In autologous bone marrow transplantation, undifferentiated marrow stem cells that are presumed to be free of disease are harvested from the patient's peripheral blood after conditioning with growth factors. The patient is then treated with total-body irradiation or a combination of cytotoxic drugs and antithymocyte globulin aimed at ablating bone marrow and peripheral lymphoid cells. The bone marrow is then reconstituted by reinfusion of the patient's stored stem cells and conditioned with growth factors.
Some researchers believe that the immune abnormalities causing SLE may also extend back to stem cells (at least in some patients) and that allogeneic bone marrow transplantation, although technically more difficult and hazardous than autologous transplantation, eventually may prove to be the favored technique. With this method, stem cells are harvested from a normal, HLA-matched person. After ablation, the cells are transfused into the patient to reconstitute the patient's bone marrow.

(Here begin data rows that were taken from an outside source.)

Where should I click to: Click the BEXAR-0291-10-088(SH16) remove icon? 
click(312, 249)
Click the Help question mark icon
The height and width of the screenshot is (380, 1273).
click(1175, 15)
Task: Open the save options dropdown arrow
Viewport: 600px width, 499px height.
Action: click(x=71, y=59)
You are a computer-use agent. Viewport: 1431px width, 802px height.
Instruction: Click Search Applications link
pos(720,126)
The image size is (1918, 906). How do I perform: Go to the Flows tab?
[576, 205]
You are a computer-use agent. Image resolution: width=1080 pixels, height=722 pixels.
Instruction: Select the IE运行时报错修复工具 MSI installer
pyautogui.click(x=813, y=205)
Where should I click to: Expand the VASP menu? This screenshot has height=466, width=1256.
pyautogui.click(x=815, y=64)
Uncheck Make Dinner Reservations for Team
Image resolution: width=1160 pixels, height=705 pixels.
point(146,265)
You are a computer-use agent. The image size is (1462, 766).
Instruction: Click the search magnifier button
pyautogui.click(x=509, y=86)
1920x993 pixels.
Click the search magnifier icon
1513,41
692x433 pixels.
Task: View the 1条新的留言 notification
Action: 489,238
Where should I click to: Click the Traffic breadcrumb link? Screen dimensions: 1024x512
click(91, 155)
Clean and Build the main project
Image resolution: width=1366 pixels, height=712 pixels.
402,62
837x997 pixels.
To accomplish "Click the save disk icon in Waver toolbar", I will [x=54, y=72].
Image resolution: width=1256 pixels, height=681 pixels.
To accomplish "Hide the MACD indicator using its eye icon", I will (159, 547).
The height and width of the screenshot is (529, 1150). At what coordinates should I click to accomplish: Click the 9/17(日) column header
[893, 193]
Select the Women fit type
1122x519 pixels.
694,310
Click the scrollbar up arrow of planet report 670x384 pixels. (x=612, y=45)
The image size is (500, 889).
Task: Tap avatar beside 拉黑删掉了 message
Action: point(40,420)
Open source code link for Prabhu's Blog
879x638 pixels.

At a recent workshop sponsored by the Lurie Cancer Center at Northwestern University in Chicago, Richard Burt, MD, and others reviewed experience with bone marrow transplantation to date in U.S. and European adults and children. The International Bone Marrow Transplant Registry/Autologous Bone Marrow Transplant Registry has served as a data resource center for these efforts. Transplantation has been done in more than 100 patients with nonmalignant disease, including at least 10 patients with SLE. Although it is too early to assess the outcome, some patients have clearly improved and have discontinued therapy with all medications.
Robert Brodsky, MD, and his colleagues from Johns Hopkins University are exploring an alternative approach to immune modulation in patients with lupus or other autoimmune diseases, one that they believe will be at least as effective as but less toxic than bone marrow transplantation. Reasoning from an earlier observation that some of the patients with autoimmune aplastic anemia who did well after allogeneic bone marrow transplantation had repopulated their marrow with their own stem cells rather than those of the donor, these researchers and others came to two important conclusions. First, stem cells seem capable of surviving high-dose "ablative" pretreatment with cyclophosphamide. Second, disease remission may be caused by the cyclophosphamide-induced immunoablation itself, with or without marrow transplantation.
Applying this reasoning, several groups now treat autoimmune aplastic anemia by using an immunoablative course of high-dose cyclophosphamide alone. According to Brodsky, many now consider this approach as primary therapy for this disease. More recently, the Johns Hopkins group has extended the use of immunoablative cyclophosphamide therapy to a small number of patients with severe autoimmune diseases, including SLE, with promising results (Ann Intern Med. 1998; 128:1031-5).
Each of the new approaches to treating SLE offers some hope in the ongoing effort to respond effectively to the challenges of this debilitating and often lethal condition. Research is extremely active and promises to accelerate as more is learned.